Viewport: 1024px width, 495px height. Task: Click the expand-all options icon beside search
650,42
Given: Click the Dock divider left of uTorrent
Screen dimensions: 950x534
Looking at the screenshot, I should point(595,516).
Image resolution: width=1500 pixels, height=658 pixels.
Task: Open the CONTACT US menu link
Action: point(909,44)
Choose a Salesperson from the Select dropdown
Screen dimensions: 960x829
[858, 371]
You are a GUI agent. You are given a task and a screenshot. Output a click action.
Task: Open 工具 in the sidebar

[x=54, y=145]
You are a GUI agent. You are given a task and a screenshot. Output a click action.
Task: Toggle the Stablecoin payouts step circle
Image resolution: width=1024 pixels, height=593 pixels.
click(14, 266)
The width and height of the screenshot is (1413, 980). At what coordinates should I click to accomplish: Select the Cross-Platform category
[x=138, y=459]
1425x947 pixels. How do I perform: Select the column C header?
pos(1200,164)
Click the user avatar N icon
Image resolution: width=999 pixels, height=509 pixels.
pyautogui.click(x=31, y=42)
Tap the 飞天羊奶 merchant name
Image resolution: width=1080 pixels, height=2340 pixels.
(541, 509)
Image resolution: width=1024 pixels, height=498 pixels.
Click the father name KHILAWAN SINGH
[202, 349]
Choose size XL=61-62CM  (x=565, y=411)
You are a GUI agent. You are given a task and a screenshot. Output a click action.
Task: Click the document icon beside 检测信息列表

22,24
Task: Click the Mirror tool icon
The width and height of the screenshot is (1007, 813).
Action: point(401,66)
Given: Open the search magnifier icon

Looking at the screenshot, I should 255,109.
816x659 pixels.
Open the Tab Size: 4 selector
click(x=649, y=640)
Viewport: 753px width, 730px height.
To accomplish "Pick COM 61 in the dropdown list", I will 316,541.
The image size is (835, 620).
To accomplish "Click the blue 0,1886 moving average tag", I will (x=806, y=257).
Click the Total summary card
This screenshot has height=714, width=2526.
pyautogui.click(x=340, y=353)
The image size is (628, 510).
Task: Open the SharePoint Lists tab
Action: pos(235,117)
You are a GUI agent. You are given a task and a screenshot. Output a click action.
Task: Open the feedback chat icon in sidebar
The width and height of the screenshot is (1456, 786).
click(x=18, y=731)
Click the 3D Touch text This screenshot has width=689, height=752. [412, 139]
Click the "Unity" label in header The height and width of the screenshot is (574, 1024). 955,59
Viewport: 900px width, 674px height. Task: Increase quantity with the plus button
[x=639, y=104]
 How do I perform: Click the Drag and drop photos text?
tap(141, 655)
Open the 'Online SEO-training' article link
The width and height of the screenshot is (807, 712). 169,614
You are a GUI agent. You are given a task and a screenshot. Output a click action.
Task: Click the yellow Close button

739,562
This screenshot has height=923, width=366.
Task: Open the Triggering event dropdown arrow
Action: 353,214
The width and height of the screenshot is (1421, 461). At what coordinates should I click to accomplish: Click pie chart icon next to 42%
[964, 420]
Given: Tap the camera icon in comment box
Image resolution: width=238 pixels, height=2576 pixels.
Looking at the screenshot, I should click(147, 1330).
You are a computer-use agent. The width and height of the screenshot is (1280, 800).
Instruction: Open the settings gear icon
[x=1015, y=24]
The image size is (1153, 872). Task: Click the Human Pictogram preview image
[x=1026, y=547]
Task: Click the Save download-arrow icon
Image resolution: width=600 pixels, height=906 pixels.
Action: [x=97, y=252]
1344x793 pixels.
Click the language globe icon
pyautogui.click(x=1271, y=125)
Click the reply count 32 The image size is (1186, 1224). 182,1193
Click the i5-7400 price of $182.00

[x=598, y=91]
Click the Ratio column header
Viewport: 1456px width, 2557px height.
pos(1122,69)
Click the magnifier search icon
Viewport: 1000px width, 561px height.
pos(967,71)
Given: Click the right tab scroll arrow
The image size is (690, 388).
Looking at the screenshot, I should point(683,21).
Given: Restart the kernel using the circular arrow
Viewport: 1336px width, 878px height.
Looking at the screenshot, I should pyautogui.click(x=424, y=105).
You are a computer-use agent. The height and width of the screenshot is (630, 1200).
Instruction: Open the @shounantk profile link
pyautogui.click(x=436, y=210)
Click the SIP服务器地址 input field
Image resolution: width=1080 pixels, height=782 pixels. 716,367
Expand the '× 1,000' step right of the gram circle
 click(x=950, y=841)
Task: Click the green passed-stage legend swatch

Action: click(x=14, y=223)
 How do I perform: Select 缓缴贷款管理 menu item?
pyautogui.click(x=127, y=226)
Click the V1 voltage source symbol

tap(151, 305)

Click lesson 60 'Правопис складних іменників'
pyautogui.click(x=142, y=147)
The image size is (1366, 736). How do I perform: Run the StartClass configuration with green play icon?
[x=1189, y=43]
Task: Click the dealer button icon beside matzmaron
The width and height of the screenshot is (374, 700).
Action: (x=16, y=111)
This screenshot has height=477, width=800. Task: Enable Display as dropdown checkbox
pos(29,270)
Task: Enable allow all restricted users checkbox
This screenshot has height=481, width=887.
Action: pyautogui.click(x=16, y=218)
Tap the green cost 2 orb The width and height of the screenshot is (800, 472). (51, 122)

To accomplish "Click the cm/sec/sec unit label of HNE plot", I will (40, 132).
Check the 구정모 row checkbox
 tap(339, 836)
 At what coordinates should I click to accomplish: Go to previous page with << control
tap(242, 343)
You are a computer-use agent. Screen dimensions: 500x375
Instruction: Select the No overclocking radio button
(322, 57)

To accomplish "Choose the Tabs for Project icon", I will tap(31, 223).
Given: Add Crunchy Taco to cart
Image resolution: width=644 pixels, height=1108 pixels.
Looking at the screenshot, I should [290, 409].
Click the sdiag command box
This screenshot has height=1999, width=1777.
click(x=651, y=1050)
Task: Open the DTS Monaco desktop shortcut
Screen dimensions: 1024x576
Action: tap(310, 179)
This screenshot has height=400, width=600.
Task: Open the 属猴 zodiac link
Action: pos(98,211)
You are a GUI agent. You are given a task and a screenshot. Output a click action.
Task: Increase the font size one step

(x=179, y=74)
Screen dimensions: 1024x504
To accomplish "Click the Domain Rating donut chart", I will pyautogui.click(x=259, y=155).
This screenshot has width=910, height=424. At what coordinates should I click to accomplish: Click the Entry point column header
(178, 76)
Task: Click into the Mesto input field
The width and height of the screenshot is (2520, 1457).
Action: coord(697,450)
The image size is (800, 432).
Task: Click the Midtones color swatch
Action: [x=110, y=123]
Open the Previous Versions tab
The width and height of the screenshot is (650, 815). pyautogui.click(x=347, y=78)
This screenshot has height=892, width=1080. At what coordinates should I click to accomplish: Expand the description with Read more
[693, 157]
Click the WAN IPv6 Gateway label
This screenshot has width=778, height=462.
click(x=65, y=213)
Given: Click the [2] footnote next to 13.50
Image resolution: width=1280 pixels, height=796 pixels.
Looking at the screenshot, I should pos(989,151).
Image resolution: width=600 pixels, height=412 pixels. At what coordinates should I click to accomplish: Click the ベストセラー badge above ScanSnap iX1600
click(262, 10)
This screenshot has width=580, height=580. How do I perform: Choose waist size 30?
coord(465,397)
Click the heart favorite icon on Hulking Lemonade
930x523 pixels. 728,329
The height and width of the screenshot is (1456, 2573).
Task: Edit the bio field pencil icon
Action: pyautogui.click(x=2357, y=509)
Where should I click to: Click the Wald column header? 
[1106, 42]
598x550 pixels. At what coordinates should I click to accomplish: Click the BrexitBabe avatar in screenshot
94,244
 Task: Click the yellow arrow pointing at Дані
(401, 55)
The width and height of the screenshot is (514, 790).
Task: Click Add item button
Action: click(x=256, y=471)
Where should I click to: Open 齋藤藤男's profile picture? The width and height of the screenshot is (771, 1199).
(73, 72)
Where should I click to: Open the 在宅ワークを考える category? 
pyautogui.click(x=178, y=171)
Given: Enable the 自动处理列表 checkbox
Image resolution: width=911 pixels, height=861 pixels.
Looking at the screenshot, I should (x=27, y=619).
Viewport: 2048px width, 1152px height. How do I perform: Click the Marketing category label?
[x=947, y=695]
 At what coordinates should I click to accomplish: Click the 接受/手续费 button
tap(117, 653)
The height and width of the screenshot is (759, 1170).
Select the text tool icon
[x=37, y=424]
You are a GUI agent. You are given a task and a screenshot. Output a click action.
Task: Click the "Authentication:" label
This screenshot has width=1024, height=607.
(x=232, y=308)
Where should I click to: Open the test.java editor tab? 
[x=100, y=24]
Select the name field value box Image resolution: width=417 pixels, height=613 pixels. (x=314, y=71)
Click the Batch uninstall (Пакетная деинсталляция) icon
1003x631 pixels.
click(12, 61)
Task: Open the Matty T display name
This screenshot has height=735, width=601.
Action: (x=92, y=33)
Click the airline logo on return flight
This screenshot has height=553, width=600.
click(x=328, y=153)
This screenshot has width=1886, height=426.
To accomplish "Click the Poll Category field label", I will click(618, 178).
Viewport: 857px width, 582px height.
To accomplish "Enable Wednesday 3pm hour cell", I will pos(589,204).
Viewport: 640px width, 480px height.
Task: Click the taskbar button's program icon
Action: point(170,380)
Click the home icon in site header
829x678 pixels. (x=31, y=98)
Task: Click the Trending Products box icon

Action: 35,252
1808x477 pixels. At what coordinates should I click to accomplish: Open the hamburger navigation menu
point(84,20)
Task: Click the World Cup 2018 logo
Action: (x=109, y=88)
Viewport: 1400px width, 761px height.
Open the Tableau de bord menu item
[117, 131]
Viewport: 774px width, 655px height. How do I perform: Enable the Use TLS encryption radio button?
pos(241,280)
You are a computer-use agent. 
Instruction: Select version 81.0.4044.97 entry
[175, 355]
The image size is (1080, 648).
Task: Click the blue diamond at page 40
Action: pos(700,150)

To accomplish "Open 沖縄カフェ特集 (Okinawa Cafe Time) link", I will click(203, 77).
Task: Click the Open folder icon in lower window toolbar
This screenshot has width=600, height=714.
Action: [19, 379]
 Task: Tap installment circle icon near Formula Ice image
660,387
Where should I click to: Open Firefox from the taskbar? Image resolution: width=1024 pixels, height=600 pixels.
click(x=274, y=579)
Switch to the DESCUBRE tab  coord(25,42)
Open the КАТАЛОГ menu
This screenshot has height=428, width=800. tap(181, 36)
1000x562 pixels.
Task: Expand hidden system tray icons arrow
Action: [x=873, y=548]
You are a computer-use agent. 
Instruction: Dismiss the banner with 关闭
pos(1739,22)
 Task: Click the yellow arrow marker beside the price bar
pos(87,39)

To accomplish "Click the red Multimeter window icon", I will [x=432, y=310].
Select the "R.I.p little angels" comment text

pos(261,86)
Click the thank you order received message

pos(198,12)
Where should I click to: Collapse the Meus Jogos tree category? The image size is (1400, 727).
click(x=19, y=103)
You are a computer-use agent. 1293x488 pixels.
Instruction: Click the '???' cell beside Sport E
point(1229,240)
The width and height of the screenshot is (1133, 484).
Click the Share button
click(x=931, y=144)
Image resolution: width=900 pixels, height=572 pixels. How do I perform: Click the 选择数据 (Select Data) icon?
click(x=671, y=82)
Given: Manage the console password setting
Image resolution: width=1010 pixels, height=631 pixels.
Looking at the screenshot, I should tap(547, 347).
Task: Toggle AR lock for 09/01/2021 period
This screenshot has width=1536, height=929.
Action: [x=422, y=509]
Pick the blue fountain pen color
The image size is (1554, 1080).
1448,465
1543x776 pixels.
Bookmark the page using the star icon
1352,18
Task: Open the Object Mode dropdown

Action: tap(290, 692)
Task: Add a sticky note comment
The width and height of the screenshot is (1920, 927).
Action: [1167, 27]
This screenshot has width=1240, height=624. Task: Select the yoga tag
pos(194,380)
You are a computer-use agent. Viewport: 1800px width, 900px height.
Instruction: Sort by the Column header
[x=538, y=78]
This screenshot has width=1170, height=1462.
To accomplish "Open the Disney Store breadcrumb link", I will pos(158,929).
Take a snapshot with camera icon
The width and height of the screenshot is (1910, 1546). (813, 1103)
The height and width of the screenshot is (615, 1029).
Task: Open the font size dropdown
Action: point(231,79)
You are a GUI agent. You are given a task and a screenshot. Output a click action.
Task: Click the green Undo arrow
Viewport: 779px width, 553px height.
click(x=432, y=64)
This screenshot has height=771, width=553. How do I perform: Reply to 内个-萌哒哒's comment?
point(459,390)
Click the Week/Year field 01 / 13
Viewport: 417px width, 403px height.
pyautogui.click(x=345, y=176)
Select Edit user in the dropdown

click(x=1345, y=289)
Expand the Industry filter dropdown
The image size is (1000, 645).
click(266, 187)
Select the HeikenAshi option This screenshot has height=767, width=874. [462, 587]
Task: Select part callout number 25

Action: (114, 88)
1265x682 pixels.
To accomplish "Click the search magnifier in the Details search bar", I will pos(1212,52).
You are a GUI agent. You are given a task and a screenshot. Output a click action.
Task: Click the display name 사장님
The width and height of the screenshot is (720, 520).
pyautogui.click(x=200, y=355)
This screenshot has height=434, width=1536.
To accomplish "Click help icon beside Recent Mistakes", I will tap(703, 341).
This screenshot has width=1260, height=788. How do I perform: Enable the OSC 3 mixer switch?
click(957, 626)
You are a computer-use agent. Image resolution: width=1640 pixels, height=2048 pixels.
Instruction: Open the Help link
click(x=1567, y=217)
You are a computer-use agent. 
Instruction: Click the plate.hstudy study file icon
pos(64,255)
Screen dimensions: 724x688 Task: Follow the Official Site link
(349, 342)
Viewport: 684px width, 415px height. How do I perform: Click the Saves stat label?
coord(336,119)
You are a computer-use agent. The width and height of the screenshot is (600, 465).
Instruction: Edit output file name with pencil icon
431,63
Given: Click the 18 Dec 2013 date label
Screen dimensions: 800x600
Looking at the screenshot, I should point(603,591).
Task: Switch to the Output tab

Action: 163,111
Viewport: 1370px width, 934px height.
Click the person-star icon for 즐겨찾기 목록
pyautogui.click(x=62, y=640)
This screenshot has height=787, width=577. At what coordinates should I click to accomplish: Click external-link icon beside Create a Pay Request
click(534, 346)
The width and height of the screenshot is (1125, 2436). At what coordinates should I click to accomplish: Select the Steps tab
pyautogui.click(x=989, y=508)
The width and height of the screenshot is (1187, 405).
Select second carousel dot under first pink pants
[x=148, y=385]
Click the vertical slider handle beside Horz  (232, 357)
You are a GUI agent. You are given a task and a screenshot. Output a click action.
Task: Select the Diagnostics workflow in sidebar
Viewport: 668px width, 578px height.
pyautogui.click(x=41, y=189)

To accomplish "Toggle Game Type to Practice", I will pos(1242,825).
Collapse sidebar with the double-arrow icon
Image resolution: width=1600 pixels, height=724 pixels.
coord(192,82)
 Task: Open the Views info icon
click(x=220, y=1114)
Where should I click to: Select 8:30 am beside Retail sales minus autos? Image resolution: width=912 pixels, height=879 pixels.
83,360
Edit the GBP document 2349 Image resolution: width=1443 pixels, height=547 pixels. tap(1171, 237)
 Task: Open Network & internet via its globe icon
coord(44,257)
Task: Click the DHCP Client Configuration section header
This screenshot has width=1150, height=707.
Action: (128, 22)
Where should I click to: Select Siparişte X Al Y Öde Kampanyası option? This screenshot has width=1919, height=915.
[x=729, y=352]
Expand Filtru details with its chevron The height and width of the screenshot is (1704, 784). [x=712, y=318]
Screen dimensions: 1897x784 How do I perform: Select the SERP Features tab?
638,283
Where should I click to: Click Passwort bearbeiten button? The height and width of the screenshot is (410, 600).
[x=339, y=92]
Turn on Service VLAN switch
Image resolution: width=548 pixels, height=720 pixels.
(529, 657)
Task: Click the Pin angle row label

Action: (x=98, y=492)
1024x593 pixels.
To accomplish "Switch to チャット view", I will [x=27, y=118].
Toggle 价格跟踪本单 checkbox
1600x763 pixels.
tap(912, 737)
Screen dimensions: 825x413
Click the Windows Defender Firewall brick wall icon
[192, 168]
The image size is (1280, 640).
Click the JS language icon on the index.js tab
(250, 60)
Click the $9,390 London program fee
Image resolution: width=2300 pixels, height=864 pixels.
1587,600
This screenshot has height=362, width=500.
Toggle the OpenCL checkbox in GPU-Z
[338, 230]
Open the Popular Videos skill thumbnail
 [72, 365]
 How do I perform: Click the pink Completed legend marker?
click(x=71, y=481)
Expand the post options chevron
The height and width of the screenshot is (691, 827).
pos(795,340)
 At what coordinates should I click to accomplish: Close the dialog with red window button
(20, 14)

- - - -

• **Exercise objective**
Copy all the lines above that hold the string "Pick".

• **Response below**
To accomplish "Pick COM 61 in the dropdown list", I will 316,541.
Pick the blue fountain pen color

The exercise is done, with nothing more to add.